7 Values for Data Scientists to Live By

Matt Dzugan
project44 TechBlog
Published in
8 min readMar 7, 2023
Photo by Giammarco Boscaro on Unsplash

Most professional Data Scientists I speak to, tend to agree on the fact that for modeling, statistics and programming — there’s a known path to mastering these skills. The soft-stuff that surrounds the technical work though is not so straightforward to learn. This article highlights the 7 values our team uses to guide our thinking.

Data science practice, especially in business settings, involves a lot of ambiguous challenges. Which model do we build, what is it for, what is it really trying to optimize, and how do we prioritize it? We regularly have to make decisions when there’s not a single technical answer to a question. Problems like choosing how to prioritize, when to call something done, and how to work with others are daily tasks for data scientists.

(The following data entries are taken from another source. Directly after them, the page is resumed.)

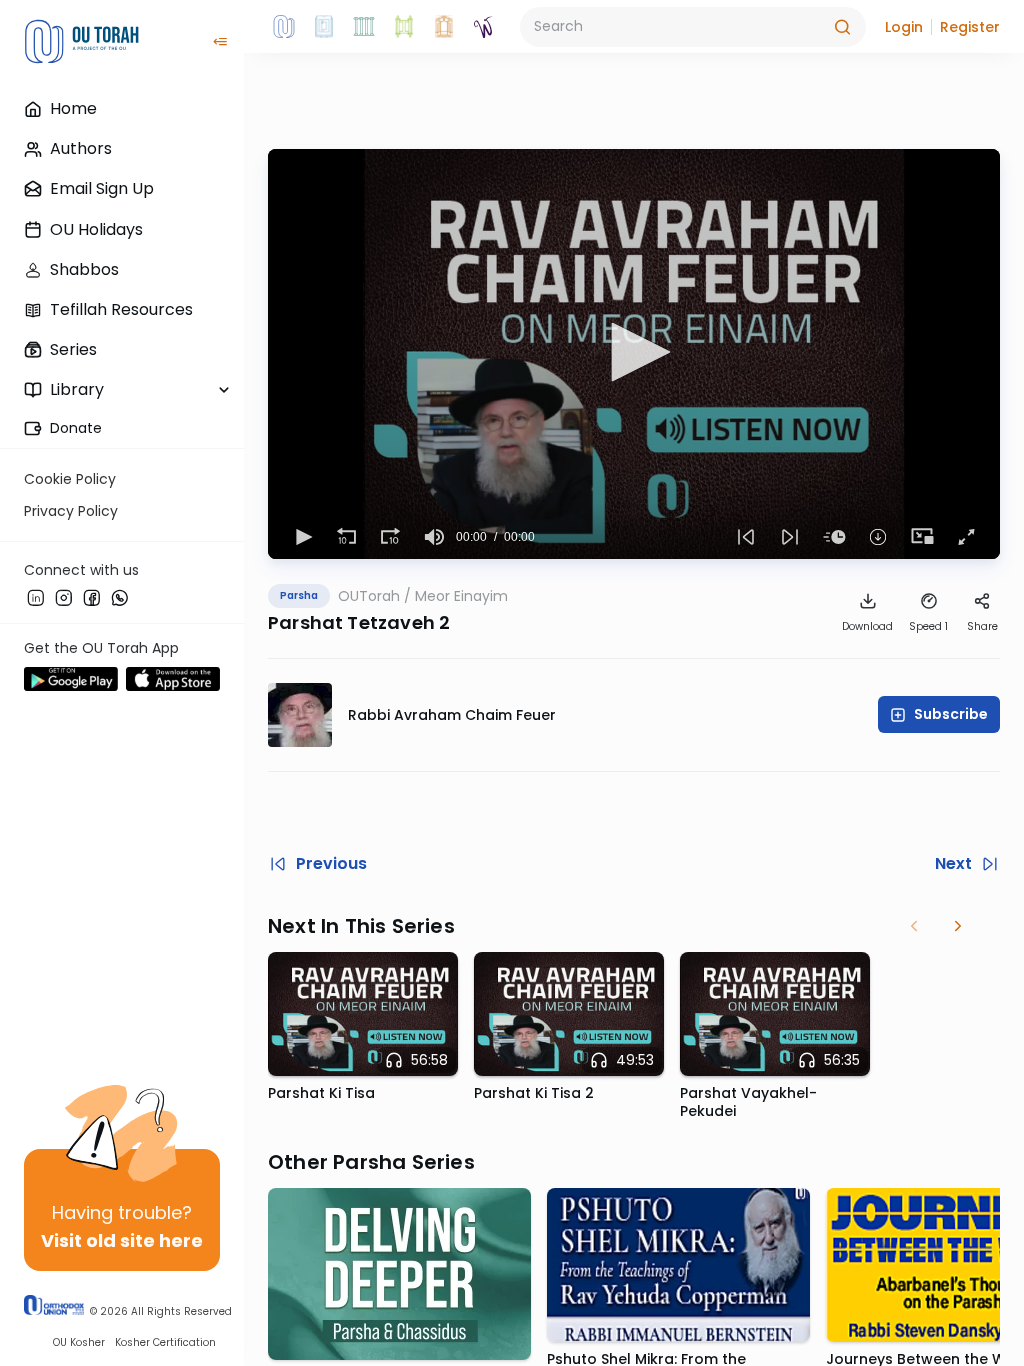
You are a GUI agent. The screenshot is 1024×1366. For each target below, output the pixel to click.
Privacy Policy (71, 511)
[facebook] (92, 597)
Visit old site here (122, 1240)
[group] (434, 537)
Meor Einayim (461, 596)
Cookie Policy (70, 479)
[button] (904, 27)
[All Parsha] (404, 27)
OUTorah (369, 596)
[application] (634, 354)
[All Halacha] (364, 27)
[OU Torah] (284, 27)
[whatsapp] (120, 597)
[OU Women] (484, 27)
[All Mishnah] (324, 27)
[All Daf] (444, 27)
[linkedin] (36, 597)
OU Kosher (79, 1342)
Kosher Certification (165, 1342)
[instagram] (64, 597)
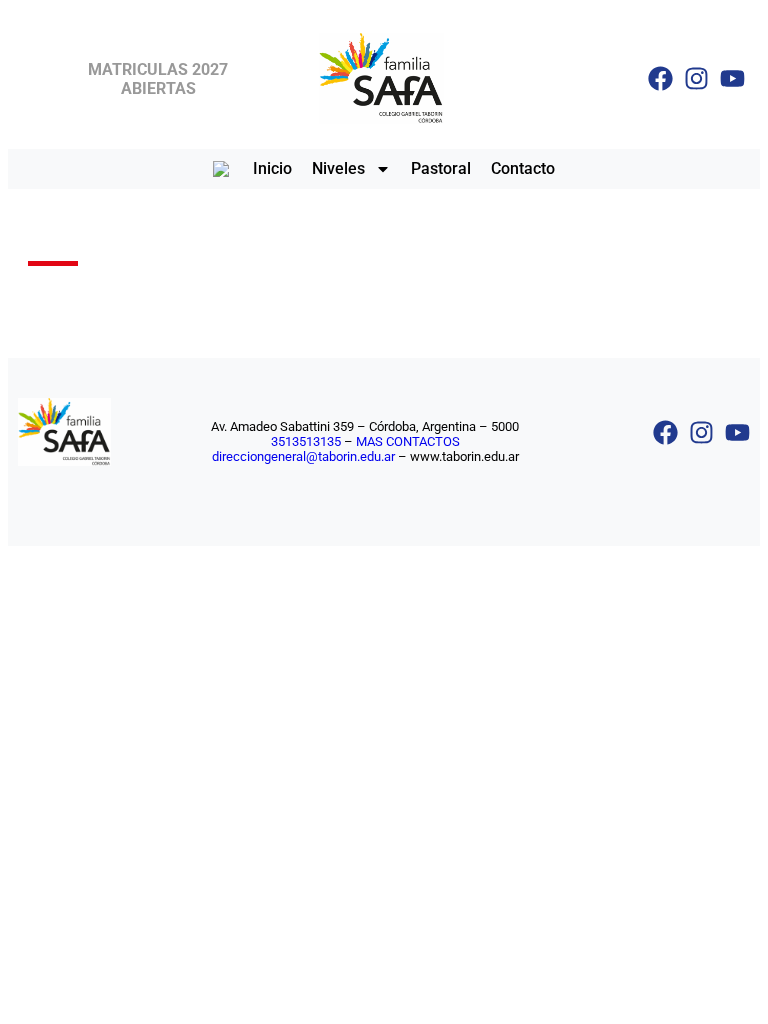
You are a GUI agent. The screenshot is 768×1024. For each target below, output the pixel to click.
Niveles (338, 168)
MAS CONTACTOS (408, 441)
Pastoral (441, 168)
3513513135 (306, 441)
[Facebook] (660, 78)
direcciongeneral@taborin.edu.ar (303, 456)
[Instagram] (696, 78)
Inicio (272, 168)
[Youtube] (732, 78)
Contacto (523, 168)
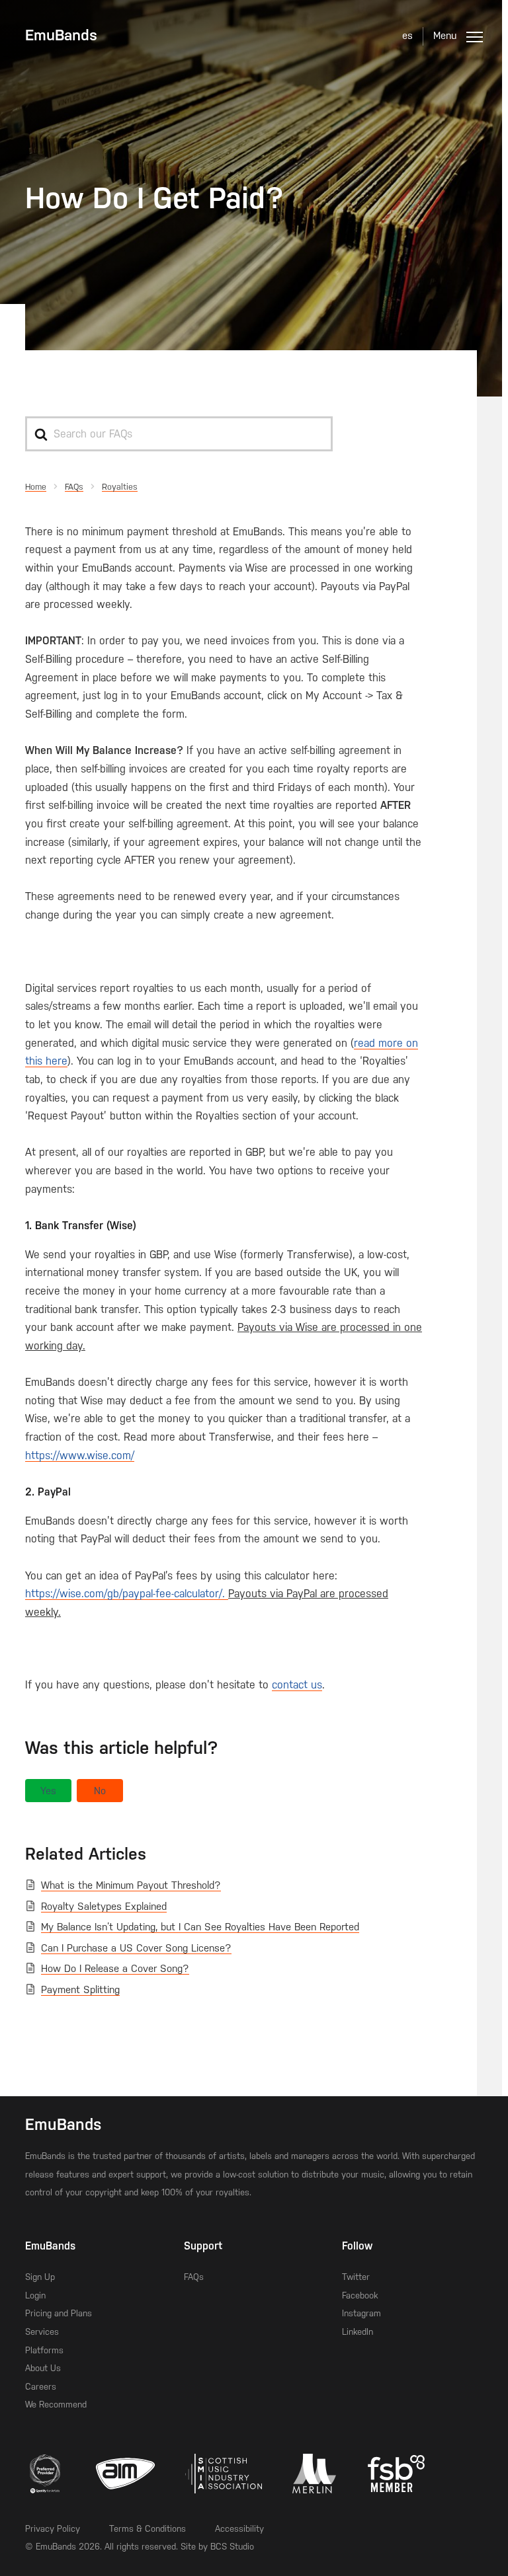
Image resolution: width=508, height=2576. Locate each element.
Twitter (356, 2277)
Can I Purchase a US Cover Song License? (136, 1948)
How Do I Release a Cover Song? (115, 1969)
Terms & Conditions (147, 2529)
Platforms (44, 2350)
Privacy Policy (52, 2529)
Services (42, 2332)
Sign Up (40, 2277)
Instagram (361, 2313)
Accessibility (239, 2529)
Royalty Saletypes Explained (104, 1907)
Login (35, 2295)
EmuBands (61, 35)
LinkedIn (357, 2332)
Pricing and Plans (58, 2313)
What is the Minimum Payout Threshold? (131, 1885)
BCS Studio (232, 2547)
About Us (43, 2368)
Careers (40, 2387)
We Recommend (56, 2404)
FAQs (194, 2277)
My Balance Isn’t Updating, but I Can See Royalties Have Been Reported (200, 1927)
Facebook (360, 2295)
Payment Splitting (80, 1990)
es (407, 36)
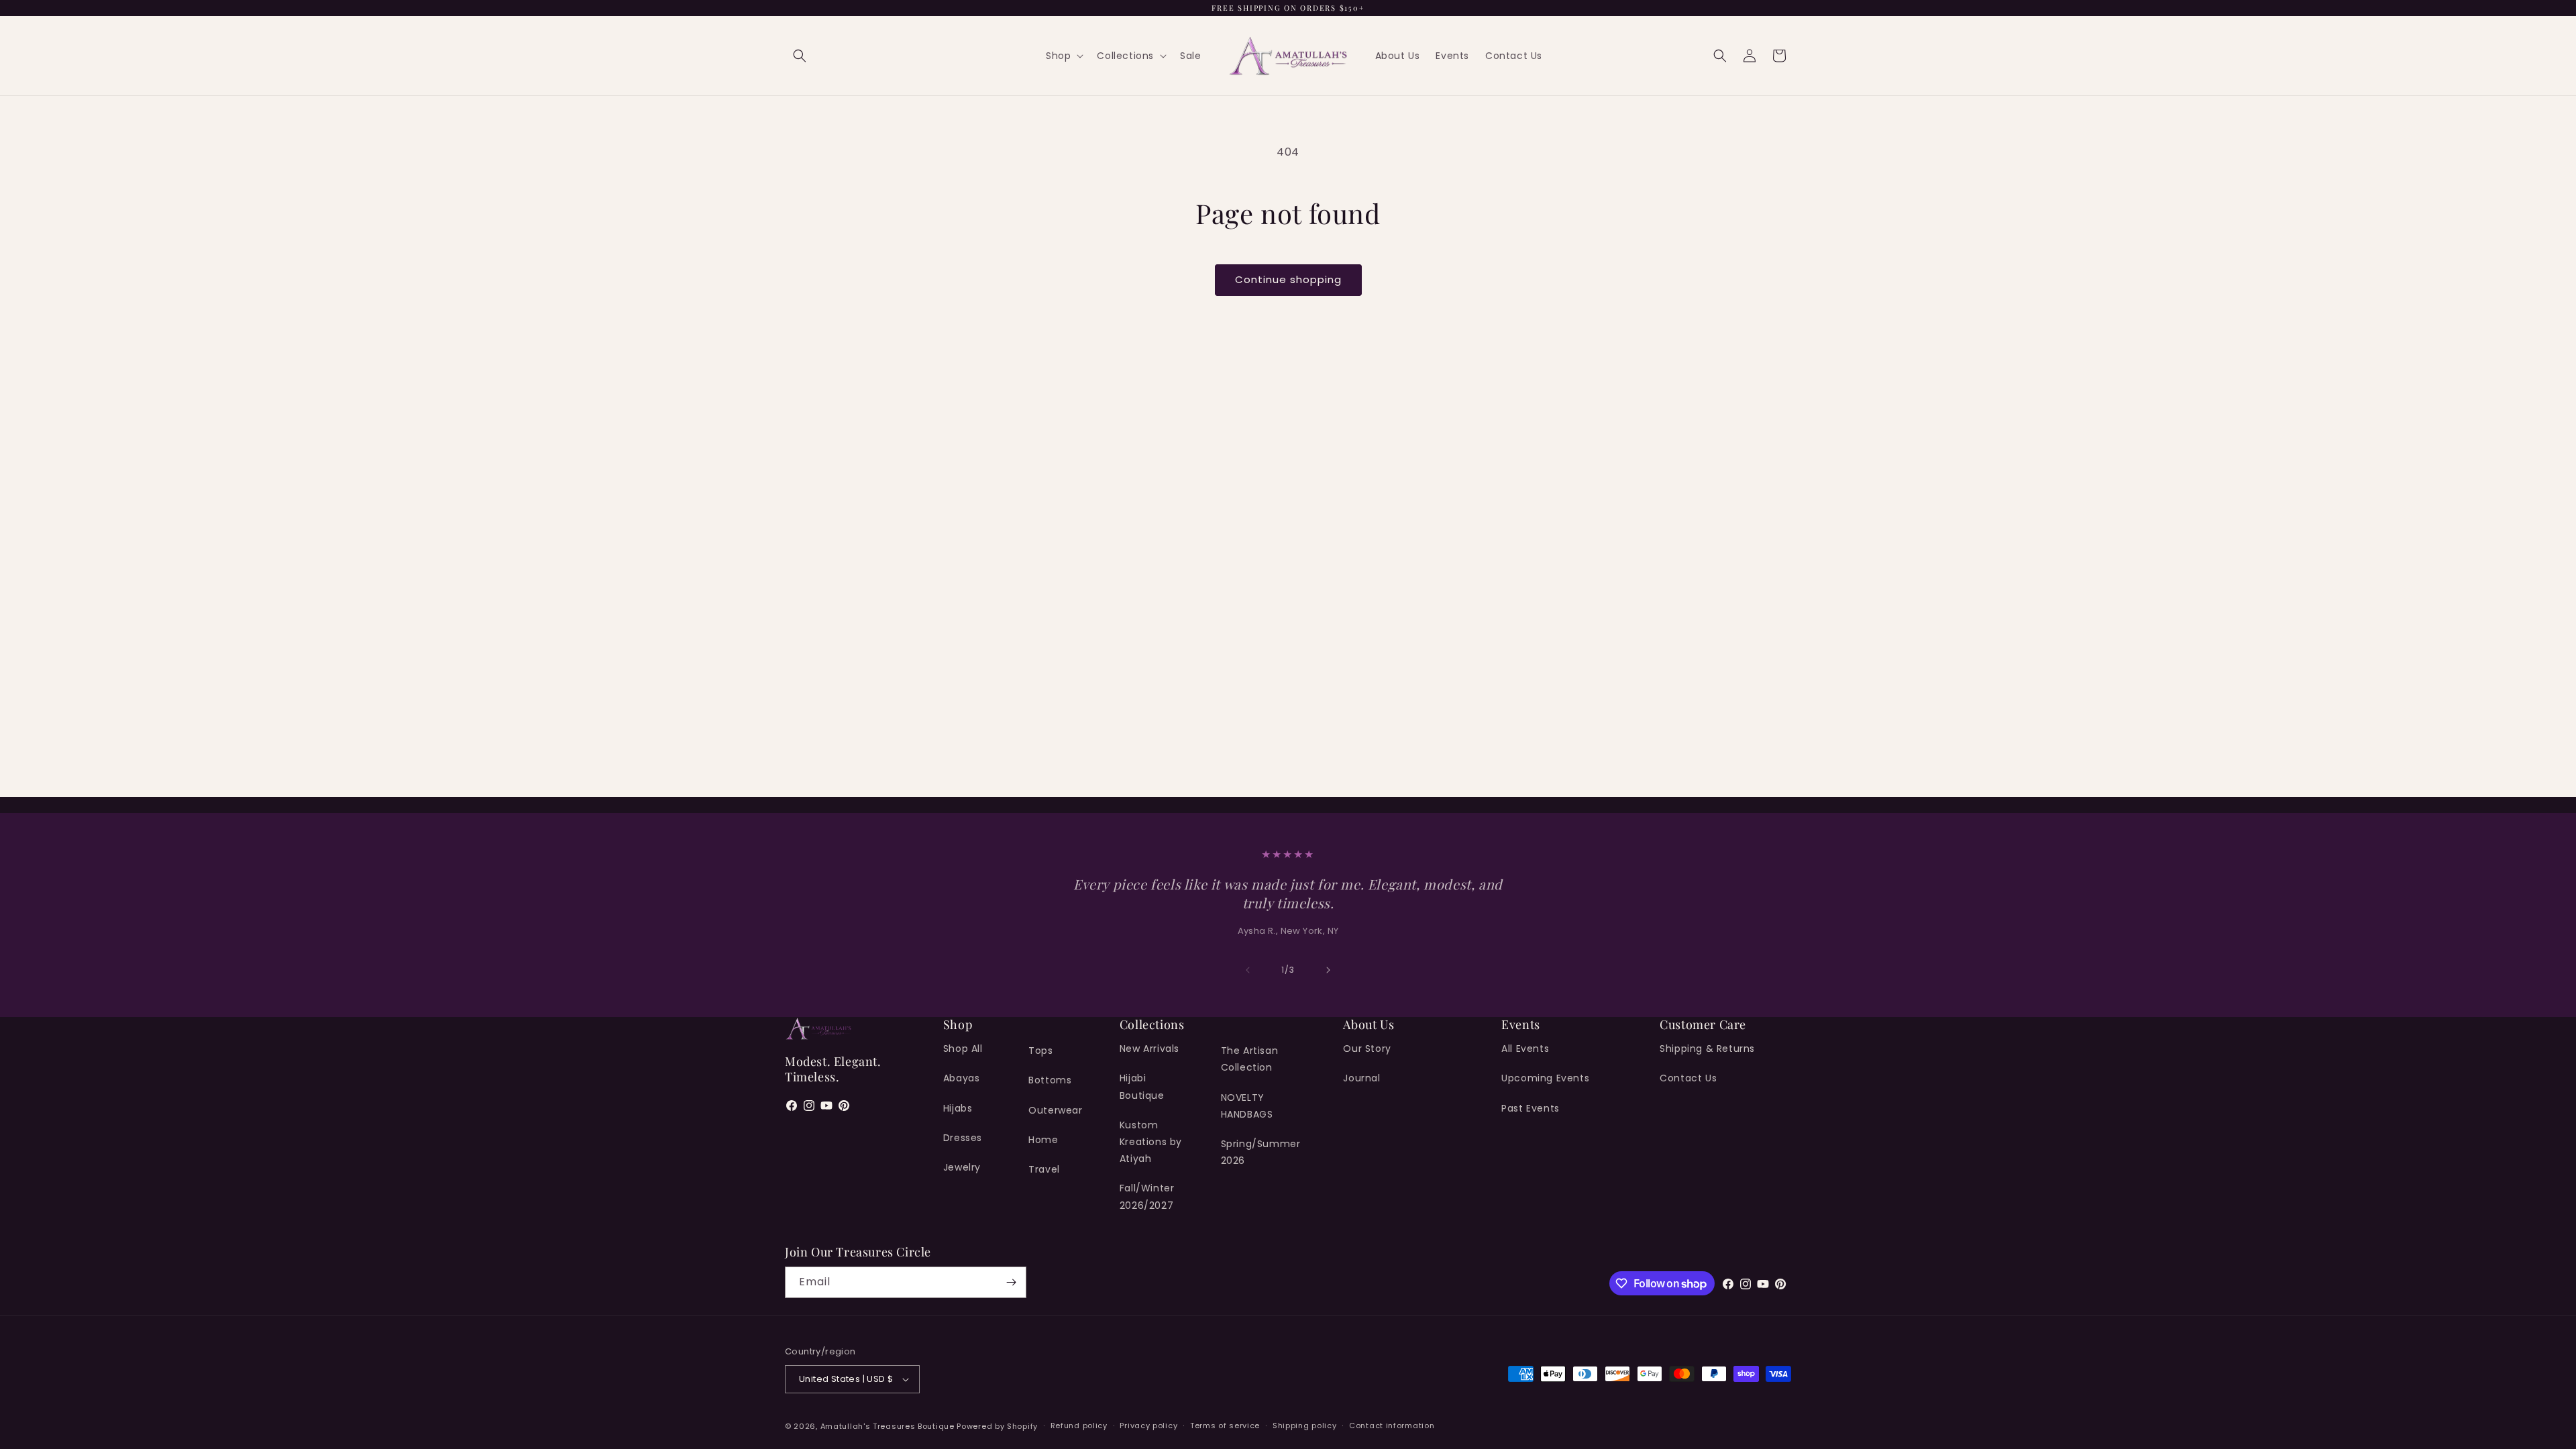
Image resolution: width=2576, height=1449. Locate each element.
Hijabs (958, 1108)
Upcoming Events (1545, 1078)
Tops (1040, 1050)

We have statistical models, mathematical concepts, and scientific processes to help us design the models and test the analyses, but we also need to have frameworks that guide us for these harder decisions. For our data science team at Project44, we created a set of values that we use for guidance in the parts of our work that are more than just science. This might seem like fluff, or it might appear irrelevant to grinding out models, but we think it’s meaningful for making us more effective and productive.

Why Values?

  • Values build a shared culture, which is especially important for teams with remote contributors. Values don’t replace interaction and shared work experiences, but they do help set shared expectations for how team members interact in their work lives. Because we’re not in the same room or even the same time zone very often, we need to be more explicit about how we treat each other and solve problems together. We can’t just rely on osmosis to create a positive and productive culture.
  • Values help shape coaching. Because we’ve formally articulated a list of values, our team members know the standard they’ll be held to. Nobody likes surprises when review time comes around, and people feel more empowered and have more agency when they have clear, structured guidance on how to respond to challenges or problems.
  • Values provide a model for working with other teams. When we’re collaborating with others, we can use our values as a guidepost for what we should work on and how we should approach our work. Having a framework for how we do what we do (and why) helps us explain our choices to other teams and gives us a shared language to use when negotiating priorities and goals.
  • Values help us constructively disagree. We don’t have to all be in lock step, but we do need to have a way to navigate disagreement. We need to be able to make choices that not everyone agrees with, without a flame war breaking out. Having a set of shared values on which we base our arguments holds us accountable to each other.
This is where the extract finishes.